Task prompt — Write out, from the entries below, exactly the lines that run between the lines holding "At what coordinates" and "Task: Open the Training menu", inclusive, and stop there.

Information shown —

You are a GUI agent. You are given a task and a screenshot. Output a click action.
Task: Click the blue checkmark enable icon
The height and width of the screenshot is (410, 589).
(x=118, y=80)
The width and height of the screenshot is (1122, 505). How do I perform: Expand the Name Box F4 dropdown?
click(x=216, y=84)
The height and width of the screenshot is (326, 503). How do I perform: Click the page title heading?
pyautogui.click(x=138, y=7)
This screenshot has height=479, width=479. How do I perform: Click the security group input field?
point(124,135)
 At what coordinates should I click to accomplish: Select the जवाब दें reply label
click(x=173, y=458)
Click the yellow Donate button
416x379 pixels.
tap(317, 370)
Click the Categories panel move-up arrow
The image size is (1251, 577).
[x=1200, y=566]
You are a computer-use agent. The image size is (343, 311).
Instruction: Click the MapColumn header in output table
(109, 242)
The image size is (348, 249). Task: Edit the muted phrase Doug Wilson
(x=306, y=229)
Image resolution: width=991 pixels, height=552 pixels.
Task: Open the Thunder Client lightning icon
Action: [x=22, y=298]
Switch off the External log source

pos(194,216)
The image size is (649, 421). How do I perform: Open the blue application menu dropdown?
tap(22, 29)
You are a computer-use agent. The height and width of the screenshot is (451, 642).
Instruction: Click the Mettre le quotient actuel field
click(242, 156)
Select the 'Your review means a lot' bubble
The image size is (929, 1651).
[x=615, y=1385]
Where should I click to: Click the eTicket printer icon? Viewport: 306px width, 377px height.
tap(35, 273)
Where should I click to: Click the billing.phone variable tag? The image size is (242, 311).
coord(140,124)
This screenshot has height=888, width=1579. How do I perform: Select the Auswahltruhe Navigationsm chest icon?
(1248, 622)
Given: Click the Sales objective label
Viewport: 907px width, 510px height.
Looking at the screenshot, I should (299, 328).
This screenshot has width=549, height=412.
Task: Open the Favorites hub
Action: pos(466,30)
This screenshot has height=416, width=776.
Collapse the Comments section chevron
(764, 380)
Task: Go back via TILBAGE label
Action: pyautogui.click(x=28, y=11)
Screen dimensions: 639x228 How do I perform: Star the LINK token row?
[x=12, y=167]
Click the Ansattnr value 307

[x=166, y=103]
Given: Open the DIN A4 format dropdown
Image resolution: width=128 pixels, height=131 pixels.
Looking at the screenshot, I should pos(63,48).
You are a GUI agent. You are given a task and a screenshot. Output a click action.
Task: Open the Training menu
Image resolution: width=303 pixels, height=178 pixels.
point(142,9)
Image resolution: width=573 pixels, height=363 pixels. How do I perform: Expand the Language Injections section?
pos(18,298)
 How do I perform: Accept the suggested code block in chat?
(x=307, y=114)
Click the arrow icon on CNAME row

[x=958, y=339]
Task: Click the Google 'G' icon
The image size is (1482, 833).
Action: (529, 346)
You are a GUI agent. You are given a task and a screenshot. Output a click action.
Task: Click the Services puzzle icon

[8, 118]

Task solution —
 At what coordinates should I click to accomplish: Select the जवाब दें reply label
click(x=173, y=458)
Click the yellow Donate button
416x379 pixels.
tap(317, 370)
Click the Categories panel move-up arrow
The image size is (1251, 577).
[x=1200, y=566]
You are a computer-use agent. The image size is (343, 311).
Instruction: Click the MapColumn header in output table
(109, 242)
The image size is (348, 249). Task: Edit the muted phrase Doug Wilson
(x=306, y=229)
Image resolution: width=991 pixels, height=552 pixels.
Task: Open the Thunder Client lightning icon
Action: [x=22, y=298]
Switch off the External log source

pos(194,216)
The image size is (649, 421). How do I perform: Open the blue application menu dropdown?
tap(22, 29)
You are a computer-use agent. The height and width of the screenshot is (451, 642).
Instruction: Click the Mettre le quotient actuel field
click(242, 156)
Select the 'Your review means a lot' bubble
The image size is (929, 1651).
[x=615, y=1385]
Where should I click to: Click the eTicket printer icon? Viewport: 306px width, 377px height.
tap(35, 273)
Where should I click to: Click the billing.phone variable tag? The image size is (242, 311).
coord(140,124)
This screenshot has height=888, width=1579. How do I perform: Select the Auswahltruhe Navigationsm chest icon?
(1248, 622)
Given: Click the Sales objective label
Viewport: 907px width, 510px height.
Looking at the screenshot, I should (299, 328).
This screenshot has width=549, height=412.
Task: Open the Favorites hub
Action: pos(466,30)
This screenshot has height=416, width=776.
Collapse the Comments section chevron
(764, 380)
Task: Go back via TILBAGE label
Action: pyautogui.click(x=28, y=11)
Screen dimensions: 639x228 How do I perform: Star the LINK token row?
[x=12, y=167]
Click the Ansattnr value 307

[x=166, y=103]
Given: Open the DIN A4 format dropdown
Image resolution: width=128 pixels, height=131 pixels.
Looking at the screenshot, I should pos(63,48).
You are a GUI agent. You are given a task and a screenshot. Output a click action.
Task: Open the Training menu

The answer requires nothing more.